Setting the tone at the top
The team meeting was about to end and the partner was wrapping up his final speech. His last words weren’t what I was expecting.
What are we going to do? We’re going to rip it, smash it, kill it!
I looked around the room as many people joined him in his passionate war cry, which he’d obviously used many times before. Was I in some sort of college fraternity? A member of a competitive sporting team? An army in a war-torn country?
No, I was in a corporate meeting room of a large global organisation.
Be careful setting the tone at the top
The tone at the top refers to the example that leaders at the top of an organisation set for the employees who work there. They have a role in instilling the culture of the entire place.
However, tone at the top does not just apply to the very top of an organisation. There are many “tops”. If you are leading a small team, you are the top. Your boss is the top of another team that you belong to. If you sit on a committee for your local charity, you are part of the top.
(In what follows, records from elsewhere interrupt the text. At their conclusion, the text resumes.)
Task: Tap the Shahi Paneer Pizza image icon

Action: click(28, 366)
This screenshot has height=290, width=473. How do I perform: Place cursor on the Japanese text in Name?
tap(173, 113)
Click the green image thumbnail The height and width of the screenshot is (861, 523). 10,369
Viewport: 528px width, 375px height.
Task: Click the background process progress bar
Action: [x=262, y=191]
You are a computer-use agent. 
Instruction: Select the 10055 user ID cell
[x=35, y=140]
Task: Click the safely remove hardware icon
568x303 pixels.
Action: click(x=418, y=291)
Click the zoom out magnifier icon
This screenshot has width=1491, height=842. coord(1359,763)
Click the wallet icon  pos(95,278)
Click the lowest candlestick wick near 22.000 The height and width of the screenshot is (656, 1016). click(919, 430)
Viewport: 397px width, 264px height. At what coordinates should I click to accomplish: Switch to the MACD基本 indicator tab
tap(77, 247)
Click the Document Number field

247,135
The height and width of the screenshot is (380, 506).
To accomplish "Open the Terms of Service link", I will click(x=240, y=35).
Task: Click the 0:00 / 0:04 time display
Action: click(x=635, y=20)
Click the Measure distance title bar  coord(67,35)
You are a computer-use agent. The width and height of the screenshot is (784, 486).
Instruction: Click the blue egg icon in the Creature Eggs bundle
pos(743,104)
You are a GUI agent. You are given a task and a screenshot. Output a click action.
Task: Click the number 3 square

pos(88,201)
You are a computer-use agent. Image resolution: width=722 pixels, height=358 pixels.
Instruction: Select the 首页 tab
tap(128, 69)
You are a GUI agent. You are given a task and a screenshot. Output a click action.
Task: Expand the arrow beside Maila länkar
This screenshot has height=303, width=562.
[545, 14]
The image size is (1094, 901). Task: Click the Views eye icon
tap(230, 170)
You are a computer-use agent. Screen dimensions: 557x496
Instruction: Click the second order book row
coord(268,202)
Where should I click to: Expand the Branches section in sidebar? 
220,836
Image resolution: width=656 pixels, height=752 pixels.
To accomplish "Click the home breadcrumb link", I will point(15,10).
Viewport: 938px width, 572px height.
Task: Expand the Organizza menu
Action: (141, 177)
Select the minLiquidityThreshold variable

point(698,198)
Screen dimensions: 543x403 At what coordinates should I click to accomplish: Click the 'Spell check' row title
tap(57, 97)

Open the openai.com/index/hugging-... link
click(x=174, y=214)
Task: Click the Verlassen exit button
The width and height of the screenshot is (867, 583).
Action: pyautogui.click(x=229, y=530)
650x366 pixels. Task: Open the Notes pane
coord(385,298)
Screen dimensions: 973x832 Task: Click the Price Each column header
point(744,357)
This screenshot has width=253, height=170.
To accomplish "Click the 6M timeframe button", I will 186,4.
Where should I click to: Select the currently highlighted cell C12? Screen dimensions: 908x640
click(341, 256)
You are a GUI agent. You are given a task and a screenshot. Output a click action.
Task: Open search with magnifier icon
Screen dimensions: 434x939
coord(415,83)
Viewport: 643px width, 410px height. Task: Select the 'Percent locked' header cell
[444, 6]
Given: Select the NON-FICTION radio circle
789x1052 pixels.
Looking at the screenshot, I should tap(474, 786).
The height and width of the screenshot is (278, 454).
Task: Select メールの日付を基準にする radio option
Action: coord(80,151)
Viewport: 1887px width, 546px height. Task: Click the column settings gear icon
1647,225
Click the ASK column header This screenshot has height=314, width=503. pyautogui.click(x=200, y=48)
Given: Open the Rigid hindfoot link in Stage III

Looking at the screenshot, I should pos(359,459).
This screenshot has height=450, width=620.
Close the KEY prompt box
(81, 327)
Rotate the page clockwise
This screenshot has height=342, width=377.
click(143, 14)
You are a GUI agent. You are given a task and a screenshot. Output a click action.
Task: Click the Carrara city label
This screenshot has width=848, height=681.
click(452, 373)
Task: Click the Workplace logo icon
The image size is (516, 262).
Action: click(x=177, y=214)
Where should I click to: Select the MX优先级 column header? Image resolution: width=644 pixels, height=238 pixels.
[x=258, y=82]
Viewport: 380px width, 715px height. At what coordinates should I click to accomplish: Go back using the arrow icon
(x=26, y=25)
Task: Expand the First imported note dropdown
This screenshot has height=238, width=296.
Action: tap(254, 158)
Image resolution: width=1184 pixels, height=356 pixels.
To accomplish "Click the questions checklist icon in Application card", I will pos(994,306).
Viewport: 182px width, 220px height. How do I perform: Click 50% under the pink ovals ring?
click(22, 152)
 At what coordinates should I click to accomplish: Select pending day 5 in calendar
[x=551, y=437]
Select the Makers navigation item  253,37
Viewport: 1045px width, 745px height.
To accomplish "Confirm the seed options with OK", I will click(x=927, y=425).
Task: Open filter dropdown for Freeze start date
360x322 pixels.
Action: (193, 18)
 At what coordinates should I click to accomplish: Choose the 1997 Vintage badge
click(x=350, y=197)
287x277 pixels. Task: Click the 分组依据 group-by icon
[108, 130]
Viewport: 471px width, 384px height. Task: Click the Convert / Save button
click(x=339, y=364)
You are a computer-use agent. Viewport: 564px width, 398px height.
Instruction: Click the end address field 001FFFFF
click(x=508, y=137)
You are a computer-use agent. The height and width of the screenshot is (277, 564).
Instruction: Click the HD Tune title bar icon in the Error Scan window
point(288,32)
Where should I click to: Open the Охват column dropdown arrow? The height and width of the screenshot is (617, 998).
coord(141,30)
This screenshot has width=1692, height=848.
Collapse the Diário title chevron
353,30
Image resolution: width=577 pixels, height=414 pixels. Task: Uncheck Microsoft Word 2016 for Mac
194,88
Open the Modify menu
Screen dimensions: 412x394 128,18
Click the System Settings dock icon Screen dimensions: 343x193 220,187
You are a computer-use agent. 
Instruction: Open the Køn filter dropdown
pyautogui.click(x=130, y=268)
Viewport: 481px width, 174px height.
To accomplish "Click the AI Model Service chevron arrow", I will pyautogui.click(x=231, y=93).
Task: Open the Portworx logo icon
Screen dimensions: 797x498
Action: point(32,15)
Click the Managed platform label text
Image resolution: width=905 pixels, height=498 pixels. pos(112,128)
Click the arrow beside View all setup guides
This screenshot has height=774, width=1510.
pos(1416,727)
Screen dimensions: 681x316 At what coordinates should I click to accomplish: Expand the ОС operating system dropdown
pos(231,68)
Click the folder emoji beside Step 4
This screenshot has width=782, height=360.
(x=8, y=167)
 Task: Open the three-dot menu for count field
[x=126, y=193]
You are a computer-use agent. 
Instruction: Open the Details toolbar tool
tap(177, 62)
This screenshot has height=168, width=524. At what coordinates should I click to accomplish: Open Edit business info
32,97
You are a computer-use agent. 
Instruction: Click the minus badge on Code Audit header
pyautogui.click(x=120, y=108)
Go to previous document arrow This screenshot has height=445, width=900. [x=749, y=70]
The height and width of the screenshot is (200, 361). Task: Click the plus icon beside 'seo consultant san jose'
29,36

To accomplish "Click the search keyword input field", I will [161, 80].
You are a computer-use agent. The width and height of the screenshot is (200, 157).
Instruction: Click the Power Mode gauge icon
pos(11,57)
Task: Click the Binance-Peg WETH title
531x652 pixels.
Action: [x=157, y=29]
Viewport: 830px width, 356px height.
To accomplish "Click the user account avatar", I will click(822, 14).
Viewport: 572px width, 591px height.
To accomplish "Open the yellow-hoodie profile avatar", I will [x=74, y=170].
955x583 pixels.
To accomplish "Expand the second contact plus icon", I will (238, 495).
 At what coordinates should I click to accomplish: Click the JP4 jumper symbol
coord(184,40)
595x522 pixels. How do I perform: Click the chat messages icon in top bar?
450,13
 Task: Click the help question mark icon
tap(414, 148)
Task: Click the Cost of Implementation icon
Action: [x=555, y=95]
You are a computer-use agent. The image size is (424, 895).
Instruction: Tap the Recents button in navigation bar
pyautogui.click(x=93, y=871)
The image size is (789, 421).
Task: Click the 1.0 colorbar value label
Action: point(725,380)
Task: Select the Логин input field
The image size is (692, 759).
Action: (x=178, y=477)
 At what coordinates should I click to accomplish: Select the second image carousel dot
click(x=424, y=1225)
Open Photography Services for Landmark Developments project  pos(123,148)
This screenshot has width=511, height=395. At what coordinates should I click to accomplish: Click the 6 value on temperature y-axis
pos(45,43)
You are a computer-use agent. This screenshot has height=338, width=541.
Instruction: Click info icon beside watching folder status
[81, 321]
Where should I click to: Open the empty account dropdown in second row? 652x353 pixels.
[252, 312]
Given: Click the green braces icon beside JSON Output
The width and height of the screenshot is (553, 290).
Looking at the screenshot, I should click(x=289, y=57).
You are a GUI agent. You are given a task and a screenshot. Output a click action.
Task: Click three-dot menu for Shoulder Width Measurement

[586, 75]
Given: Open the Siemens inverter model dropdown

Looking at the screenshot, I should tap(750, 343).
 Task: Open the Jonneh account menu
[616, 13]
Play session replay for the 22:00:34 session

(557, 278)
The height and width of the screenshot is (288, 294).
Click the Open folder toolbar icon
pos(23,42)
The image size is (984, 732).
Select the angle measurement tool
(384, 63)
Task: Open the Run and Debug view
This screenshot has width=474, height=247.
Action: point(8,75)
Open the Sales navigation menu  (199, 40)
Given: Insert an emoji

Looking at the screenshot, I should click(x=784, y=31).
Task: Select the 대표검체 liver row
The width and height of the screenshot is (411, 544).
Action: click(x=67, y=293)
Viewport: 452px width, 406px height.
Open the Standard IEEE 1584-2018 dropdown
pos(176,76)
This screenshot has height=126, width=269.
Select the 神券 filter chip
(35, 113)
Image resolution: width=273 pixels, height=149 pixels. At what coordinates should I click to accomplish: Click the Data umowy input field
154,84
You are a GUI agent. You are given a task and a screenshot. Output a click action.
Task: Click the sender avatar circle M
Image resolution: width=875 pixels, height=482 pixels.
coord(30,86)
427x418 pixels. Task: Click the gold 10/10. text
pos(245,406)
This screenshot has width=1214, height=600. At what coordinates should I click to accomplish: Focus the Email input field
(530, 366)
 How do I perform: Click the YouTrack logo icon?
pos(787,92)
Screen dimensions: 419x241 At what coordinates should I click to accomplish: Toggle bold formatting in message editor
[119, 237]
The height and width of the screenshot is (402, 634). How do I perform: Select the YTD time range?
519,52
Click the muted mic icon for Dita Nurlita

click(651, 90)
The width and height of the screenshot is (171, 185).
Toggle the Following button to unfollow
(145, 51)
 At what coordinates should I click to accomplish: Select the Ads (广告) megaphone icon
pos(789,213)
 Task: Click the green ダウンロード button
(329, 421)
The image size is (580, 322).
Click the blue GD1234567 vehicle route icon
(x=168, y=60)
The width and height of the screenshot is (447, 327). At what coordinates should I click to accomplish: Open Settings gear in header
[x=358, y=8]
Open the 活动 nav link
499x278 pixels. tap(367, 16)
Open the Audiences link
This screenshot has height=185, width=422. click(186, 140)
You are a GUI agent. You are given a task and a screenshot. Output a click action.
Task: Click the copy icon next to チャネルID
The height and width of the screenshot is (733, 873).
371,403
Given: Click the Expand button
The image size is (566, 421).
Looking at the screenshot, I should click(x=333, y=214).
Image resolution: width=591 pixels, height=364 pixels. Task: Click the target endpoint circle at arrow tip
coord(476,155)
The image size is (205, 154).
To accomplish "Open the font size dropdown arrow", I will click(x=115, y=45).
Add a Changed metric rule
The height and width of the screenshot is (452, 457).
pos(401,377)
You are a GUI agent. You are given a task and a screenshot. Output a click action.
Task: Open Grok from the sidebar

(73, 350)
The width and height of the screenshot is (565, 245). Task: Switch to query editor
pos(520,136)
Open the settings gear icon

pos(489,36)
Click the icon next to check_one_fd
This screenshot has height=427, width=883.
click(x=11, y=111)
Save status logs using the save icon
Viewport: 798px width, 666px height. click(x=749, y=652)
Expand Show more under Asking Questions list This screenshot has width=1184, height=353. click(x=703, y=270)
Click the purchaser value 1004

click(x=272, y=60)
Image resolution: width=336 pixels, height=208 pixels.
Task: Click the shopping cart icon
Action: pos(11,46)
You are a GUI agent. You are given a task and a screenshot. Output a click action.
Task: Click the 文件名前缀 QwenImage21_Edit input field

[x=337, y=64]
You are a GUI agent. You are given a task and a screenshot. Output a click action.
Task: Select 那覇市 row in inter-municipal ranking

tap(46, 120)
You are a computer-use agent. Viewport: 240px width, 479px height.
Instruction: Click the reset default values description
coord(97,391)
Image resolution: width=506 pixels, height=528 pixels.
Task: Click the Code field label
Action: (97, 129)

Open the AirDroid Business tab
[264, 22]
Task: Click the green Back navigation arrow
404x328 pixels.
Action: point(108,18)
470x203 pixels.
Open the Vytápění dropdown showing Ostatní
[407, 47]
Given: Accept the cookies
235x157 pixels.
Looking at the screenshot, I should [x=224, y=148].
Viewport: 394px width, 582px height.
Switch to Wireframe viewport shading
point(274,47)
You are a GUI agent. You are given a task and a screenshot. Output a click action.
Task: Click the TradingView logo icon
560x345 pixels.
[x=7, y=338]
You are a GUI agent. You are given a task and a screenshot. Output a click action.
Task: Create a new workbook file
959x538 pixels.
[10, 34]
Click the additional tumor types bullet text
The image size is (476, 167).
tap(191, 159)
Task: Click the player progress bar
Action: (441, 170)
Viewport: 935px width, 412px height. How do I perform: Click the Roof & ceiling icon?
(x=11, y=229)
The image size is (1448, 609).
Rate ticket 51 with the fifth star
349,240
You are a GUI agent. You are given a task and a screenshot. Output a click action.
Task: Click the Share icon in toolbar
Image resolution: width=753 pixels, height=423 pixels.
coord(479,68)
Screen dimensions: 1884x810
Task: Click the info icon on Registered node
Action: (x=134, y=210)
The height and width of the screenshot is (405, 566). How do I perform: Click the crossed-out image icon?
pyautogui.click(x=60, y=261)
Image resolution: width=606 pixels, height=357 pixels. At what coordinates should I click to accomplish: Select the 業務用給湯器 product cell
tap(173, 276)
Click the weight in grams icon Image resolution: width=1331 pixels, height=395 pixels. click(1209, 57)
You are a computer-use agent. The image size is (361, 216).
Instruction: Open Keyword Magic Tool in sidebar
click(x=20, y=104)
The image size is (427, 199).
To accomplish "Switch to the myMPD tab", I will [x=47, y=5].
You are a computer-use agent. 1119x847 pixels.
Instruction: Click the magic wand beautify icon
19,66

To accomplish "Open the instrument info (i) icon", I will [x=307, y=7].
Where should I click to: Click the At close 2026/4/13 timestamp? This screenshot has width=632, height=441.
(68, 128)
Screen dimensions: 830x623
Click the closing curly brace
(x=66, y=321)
What was the tone in my first example? Ah yes, rip it, smash it, kill it. You don’t have to be a rocket scientist to see that these are aggressive, dominating statements. While not to be taken literally of course, these words have a lot of power.
When the tone from the top is aggressive, competitive and dominating, this is what you will get in your organisation. When I worked for this company, that’s exactly what I noticed. Relative to similar competitors, this organisational culture had a greater degree of arrogance and aggression.
So be careful when setting the tone from the top. Whilst the “rip it, smash it, kill it” war cry was catchy, sometimes fun and even amusing, you’d be amazed at the silent effect this can have as it is gradually reinforced and seeps into the subconscious of the people who continuously hear it.
You set the tone at the top in your team
No matter how big or small your team is, *you* set the tone at the top. Perhaps you lead only a single person — you’re still at the top. You lead by example and are a role model, like it or not.
You aren’t a role model in the sense of being a famous footballer or movie star. But what you do and say matters, because it tells other people what is important in your team.
Let’s look at a few examples.
If a leader communicates effectively and ensures that the correct people are involved at the right time, then this tells people in the team that communication matters.
On the other hand, if a leader subverts normal communication channels and has back-room chats to get work done, then this is the example that the team sees. In this case, communicating through the proper channels is not important.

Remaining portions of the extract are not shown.